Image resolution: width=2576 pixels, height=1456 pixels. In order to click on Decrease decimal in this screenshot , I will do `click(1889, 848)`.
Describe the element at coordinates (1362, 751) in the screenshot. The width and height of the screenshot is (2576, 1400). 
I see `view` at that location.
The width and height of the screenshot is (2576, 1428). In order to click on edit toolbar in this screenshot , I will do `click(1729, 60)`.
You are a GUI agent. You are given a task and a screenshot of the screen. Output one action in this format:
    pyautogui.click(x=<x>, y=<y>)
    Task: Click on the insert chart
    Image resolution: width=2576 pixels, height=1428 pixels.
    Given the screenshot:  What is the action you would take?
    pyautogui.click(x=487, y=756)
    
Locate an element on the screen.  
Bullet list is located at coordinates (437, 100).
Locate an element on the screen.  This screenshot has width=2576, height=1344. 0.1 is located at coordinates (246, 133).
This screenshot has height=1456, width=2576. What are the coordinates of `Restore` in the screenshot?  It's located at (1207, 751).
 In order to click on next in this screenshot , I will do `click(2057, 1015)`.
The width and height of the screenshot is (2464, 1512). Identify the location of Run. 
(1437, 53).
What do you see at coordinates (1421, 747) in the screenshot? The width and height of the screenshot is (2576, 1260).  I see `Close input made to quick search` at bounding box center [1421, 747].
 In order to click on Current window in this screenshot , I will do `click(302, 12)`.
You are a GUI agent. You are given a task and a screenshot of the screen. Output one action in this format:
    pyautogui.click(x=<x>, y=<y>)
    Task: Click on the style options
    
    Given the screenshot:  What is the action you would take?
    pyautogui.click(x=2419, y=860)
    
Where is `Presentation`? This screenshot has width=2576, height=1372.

........

* What to do: Rewrite the lines from the one containing "coordinates (246, 133)." through the end of the records, inclusive, swapping "Identify the location of" for "Find the position of" and leaving everything else as is.

* Right answer:
Locate an element on the screen.  This screenshot has width=2576, height=1344. 0.1 is located at coordinates (246, 133).
This screenshot has height=1456, width=2576. What are the coordinates of `Restore` in the screenshot?  It's located at (1207, 751).
 In order to click on next in this screenshot , I will do `click(2057, 1015)`.
The width and height of the screenshot is (2464, 1512). Find the position of Run. 
(1437, 53).
What do you see at coordinates (1421, 747) in the screenshot? The width and height of the screenshot is (2576, 1260).  I see `Close input made to quick search` at bounding box center [1421, 747].
 In order to click on Current window in this screenshot , I will do `click(302, 12)`.
You are a GUI agent. You are given a task and a screenshot of the screen. Output one action in this format:
    pyautogui.click(x=<x>, y=<y>)
    Task: Click on the style options
    
    Given the screenshot:  What is the action you would take?
    pyautogui.click(x=2419, y=860)
    
Where is `Presentation`? This screenshot has width=2576, height=1372.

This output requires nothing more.